YOUR GOAL - Within the records below, reproduce without change the lines from the line that has "AGB (563, 2534)" through the line that has "Hoval Gruppe (136, 2148)", and only those.

DATA TO EXAMINE -
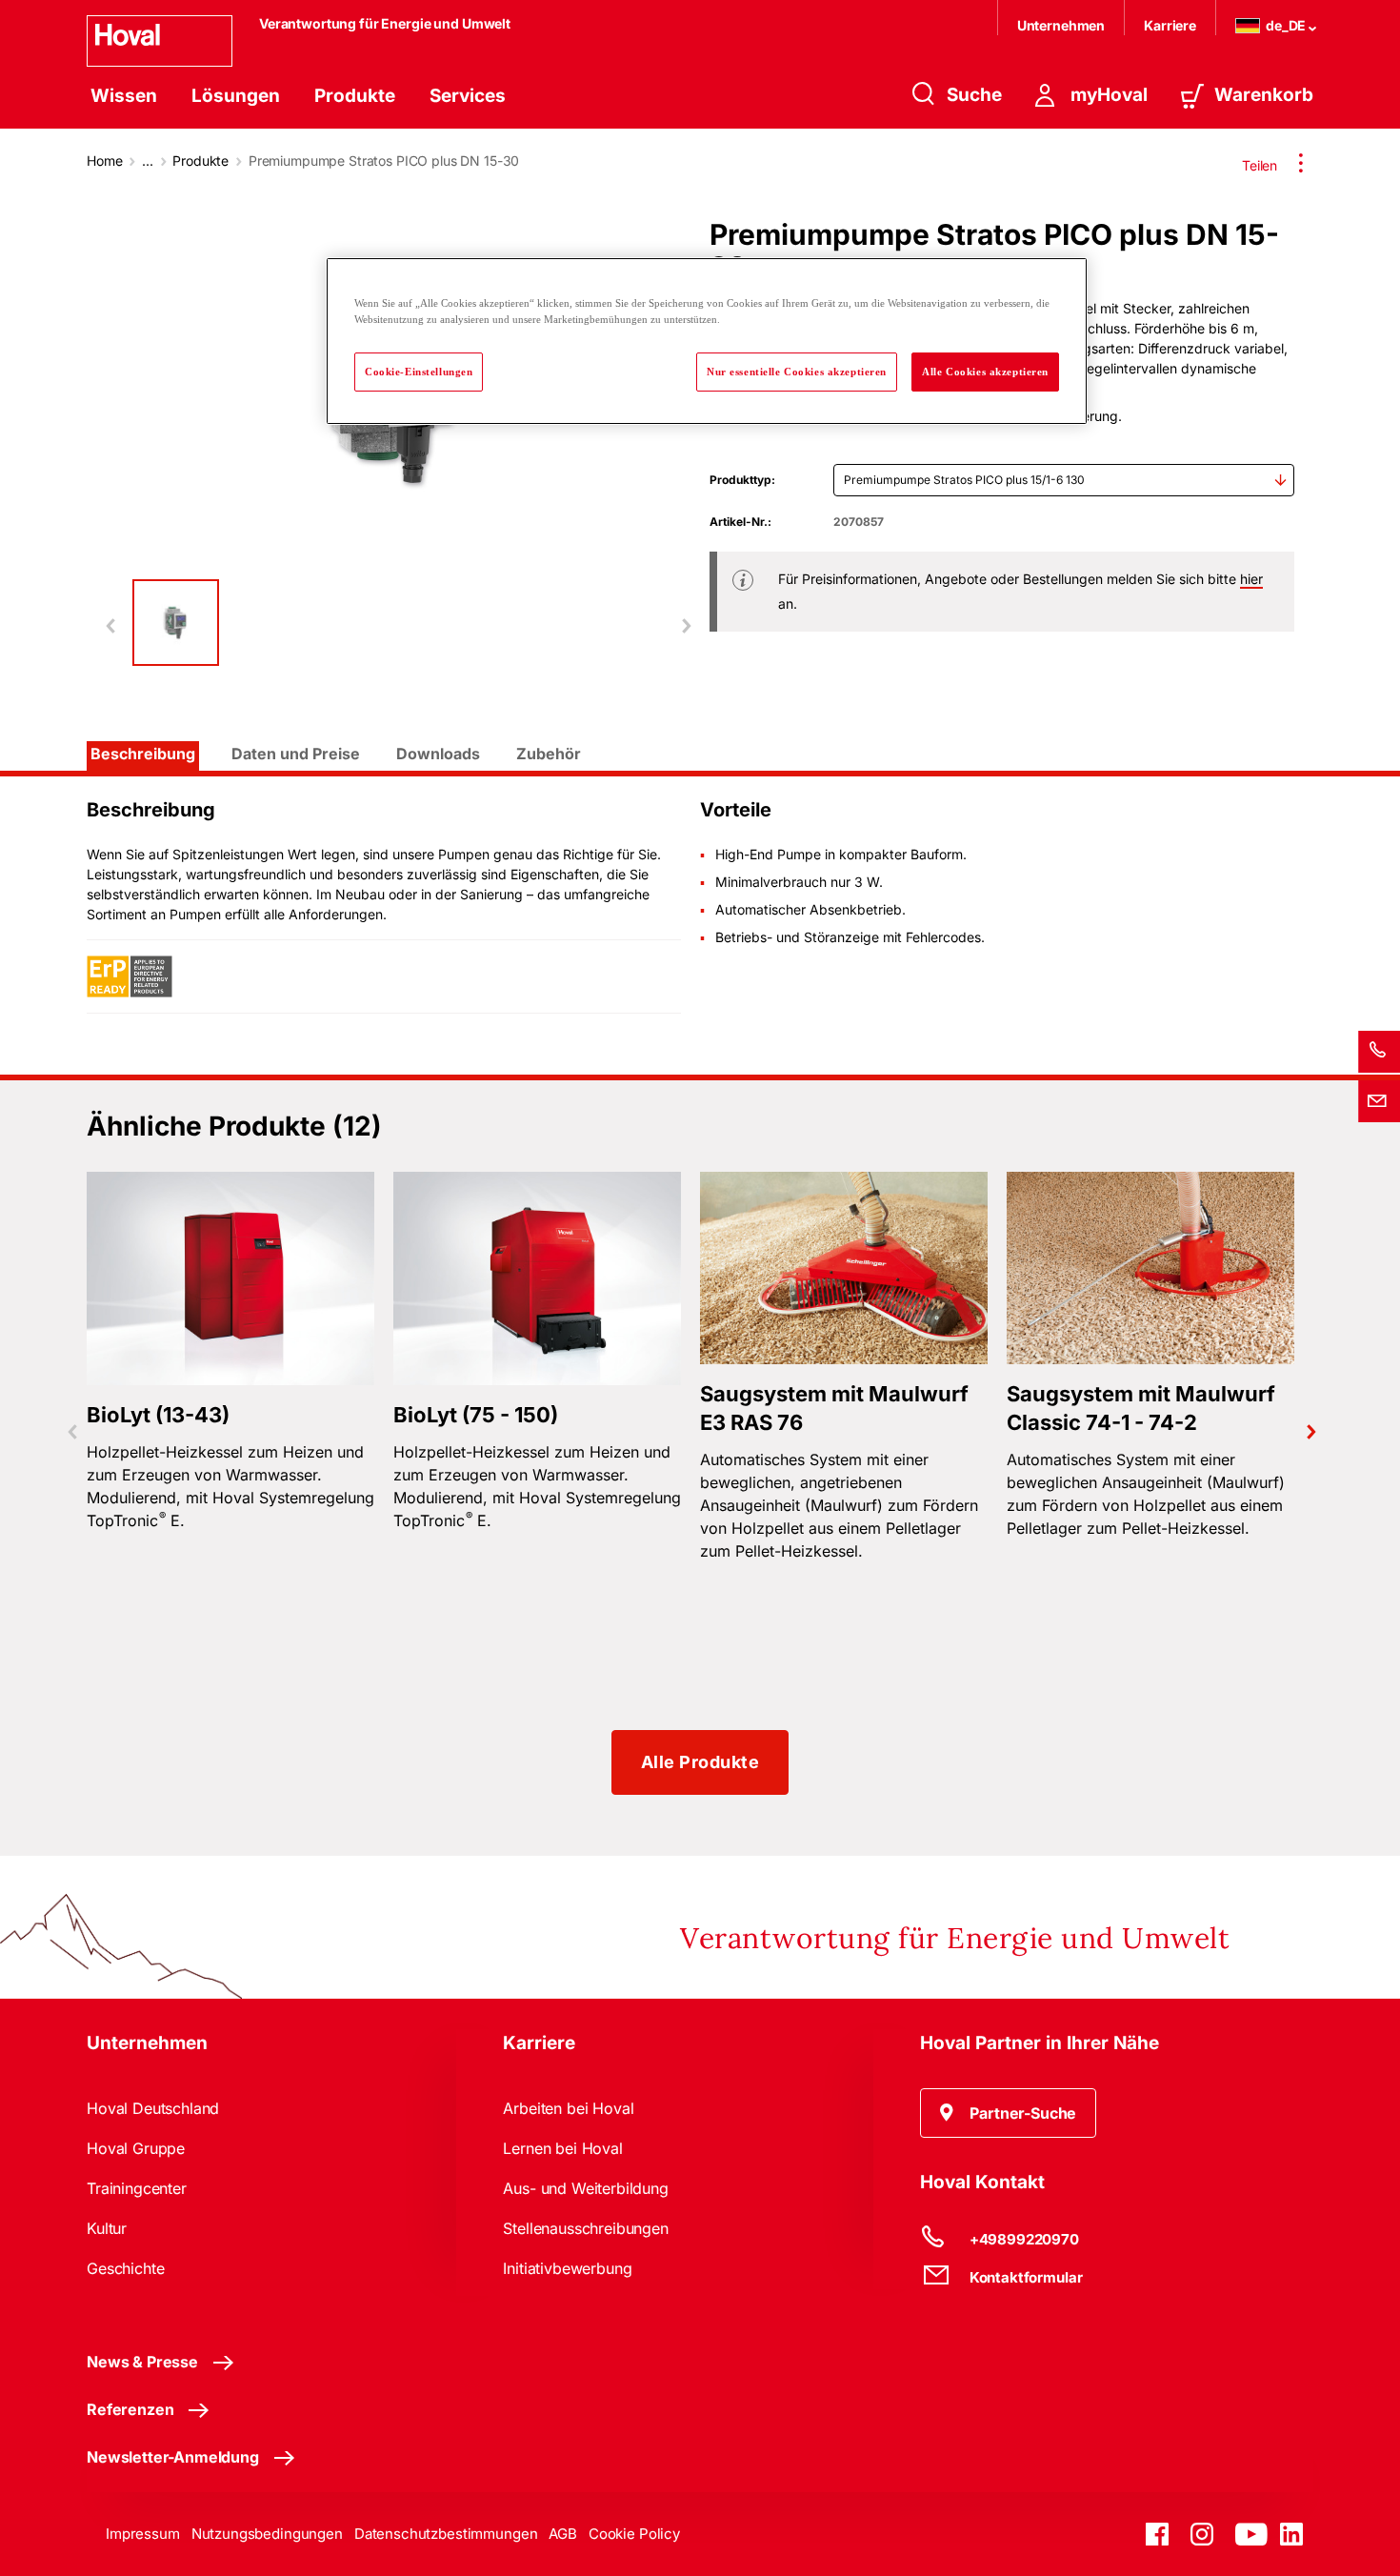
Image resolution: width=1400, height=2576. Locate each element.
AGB (563, 2534)
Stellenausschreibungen (585, 2228)
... (147, 160)
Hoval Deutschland (153, 2108)
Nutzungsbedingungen (267, 2534)
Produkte (354, 96)
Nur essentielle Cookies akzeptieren (797, 371)
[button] (1008, 2113)
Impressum (143, 2534)
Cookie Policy (634, 2534)
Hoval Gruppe (136, 2148)
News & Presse (142, 2361)
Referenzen (130, 2409)
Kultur (107, 2228)
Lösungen (235, 96)
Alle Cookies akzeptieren (985, 371)
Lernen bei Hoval (562, 2148)
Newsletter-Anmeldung (173, 2456)
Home (104, 160)
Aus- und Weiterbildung (585, 2188)
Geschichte (125, 2268)
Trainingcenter (137, 2188)
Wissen (123, 96)
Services (468, 96)
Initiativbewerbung (567, 2268)
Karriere (1170, 25)
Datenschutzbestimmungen (446, 2534)
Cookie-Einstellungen (418, 371)
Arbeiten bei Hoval (568, 2108)
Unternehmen (1061, 25)
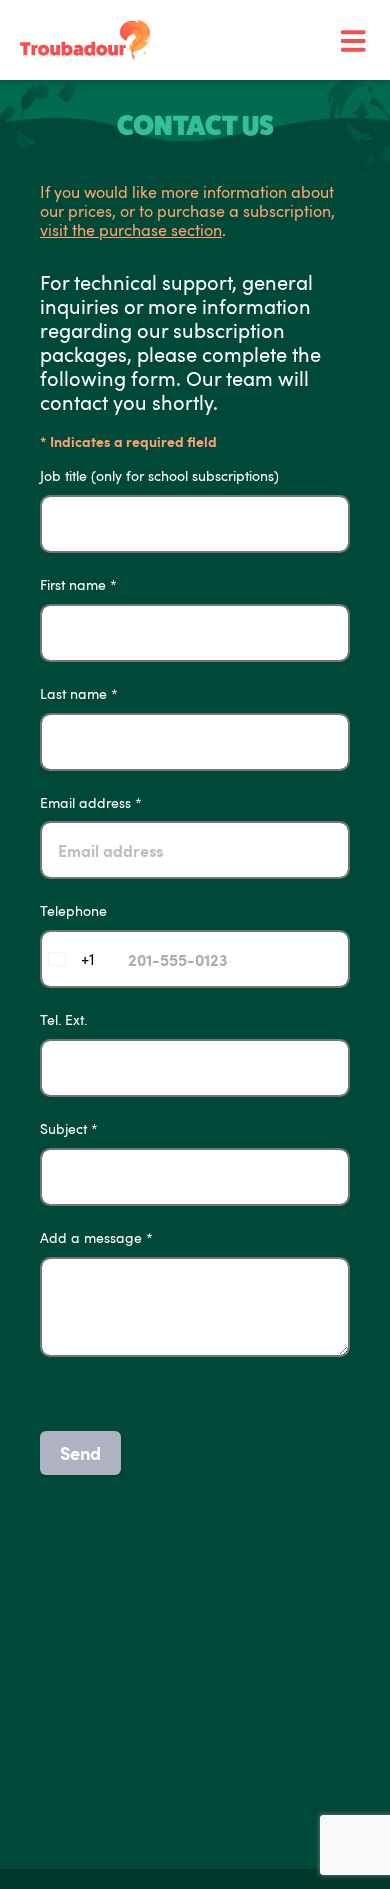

TASK SOLUTION -
AGB (563, 2534)
Stellenausschreibungen (585, 2228)
... (147, 160)
Hoval Deutschland (153, 2108)
Nutzungsbedingungen (267, 2534)
Produkte (354, 96)
Nur essentielle Cookies akzeptieren (797, 371)
[button] (1008, 2113)
Impressum (143, 2534)
Cookie Policy (634, 2534)
Hoval Gruppe (136, 2148)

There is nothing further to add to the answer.